#### [Exercise description]
Go from the first line below to the one with "Task: Open the user profile avatar icon" and print each line exactly.

------ Data for this task ------

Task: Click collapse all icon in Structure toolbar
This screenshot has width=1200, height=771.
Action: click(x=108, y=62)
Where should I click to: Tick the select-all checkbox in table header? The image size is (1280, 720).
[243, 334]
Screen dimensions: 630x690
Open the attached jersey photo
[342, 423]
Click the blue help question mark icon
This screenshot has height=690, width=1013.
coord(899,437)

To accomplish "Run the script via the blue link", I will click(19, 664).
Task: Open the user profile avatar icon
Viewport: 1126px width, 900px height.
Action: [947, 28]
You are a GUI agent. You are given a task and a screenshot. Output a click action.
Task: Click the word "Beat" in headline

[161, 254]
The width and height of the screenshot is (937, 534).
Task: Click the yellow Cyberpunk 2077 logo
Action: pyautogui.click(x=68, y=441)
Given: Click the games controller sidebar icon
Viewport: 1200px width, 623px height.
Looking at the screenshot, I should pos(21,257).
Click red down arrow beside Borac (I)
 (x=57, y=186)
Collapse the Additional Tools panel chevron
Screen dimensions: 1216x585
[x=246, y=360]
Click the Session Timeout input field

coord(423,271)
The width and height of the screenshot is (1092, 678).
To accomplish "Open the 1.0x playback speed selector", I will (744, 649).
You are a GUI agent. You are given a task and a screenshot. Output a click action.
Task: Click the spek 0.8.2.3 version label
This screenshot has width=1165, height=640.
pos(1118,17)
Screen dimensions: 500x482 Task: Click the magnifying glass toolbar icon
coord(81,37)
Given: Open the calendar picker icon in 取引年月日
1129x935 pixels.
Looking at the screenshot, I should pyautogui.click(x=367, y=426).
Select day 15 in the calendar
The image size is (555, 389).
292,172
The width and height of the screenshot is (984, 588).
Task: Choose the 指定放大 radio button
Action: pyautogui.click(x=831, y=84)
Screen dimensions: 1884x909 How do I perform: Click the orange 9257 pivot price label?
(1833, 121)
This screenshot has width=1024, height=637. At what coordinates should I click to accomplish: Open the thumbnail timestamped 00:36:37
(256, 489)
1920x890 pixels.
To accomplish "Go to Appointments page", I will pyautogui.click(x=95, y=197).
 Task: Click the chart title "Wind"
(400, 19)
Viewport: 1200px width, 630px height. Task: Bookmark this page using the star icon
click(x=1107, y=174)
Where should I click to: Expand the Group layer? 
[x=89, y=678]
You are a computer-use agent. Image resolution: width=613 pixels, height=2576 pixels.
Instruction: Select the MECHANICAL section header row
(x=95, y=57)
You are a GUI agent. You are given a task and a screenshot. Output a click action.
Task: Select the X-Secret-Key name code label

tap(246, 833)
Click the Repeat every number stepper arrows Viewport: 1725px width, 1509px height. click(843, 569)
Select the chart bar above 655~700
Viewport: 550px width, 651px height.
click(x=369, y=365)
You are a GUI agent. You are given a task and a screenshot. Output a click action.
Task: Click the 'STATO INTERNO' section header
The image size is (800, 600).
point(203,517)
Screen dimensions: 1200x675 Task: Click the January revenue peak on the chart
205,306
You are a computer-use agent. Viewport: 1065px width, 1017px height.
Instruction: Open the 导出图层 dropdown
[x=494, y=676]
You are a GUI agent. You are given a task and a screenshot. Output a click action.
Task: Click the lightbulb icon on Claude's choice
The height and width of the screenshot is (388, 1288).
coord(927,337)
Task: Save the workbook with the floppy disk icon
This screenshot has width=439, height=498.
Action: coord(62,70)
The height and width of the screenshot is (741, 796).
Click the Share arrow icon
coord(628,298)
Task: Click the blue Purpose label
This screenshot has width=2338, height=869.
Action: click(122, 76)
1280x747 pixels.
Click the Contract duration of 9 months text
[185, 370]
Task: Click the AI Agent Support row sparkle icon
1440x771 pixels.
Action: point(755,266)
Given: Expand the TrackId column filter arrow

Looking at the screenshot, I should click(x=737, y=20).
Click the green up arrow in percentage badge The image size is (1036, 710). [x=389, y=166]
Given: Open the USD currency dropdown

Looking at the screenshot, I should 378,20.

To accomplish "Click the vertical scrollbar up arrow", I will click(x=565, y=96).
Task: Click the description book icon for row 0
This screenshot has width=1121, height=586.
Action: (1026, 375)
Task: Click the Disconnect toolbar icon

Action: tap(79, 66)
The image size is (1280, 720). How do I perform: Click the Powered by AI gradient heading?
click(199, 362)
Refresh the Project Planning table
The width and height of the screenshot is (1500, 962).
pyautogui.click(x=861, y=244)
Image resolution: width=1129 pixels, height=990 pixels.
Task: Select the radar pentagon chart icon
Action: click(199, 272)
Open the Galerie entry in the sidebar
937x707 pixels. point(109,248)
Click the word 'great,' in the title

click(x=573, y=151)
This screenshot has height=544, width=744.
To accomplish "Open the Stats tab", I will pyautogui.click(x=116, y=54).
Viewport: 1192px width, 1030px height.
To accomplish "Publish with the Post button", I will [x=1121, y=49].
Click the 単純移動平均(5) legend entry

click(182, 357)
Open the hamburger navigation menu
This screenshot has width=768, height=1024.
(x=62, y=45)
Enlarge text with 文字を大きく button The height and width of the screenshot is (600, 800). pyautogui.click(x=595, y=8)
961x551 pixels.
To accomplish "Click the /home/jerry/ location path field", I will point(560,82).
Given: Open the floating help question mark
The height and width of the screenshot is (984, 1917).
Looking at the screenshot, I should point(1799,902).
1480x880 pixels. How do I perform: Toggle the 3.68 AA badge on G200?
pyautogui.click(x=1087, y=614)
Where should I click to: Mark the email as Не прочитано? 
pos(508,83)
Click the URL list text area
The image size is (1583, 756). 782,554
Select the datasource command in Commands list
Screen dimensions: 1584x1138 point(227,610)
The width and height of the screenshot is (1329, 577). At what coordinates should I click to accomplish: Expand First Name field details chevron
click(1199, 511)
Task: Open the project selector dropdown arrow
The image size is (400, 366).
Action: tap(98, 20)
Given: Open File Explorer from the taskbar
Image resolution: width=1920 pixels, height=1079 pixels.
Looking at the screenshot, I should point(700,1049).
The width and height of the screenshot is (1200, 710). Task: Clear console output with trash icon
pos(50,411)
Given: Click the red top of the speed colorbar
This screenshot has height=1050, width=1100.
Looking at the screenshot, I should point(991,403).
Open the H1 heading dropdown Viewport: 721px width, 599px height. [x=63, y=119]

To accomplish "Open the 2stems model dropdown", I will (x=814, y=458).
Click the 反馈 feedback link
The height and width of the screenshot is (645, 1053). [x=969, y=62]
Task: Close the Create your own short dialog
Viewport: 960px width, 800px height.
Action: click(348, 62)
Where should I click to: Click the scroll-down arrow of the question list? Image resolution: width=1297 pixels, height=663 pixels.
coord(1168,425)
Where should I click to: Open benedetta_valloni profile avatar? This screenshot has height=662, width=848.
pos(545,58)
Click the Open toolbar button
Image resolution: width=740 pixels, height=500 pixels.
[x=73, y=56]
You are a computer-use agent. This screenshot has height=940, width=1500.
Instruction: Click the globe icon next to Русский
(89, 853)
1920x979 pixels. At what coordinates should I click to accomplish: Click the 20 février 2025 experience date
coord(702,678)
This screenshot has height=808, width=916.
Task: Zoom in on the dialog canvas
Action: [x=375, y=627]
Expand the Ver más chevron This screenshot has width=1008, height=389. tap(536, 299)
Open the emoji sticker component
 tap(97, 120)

------

#### [Exercise solution]
Task: Click collapse all icon in Structure toolbar
This screenshot has width=1200, height=771.
Action: click(x=108, y=62)
Where should I click to: Tick the select-all checkbox in table header? The image size is (1280, 720).
[243, 334]
Screen dimensions: 630x690
Open the attached jersey photo
[342, 423]
Click the blue help question mark icon
This screenshot has height=690, width=1013.
coord(899,437)

To accomplish "Run the script via the blue link", I will click(19, 664).
Task: Open the user profile avatar icon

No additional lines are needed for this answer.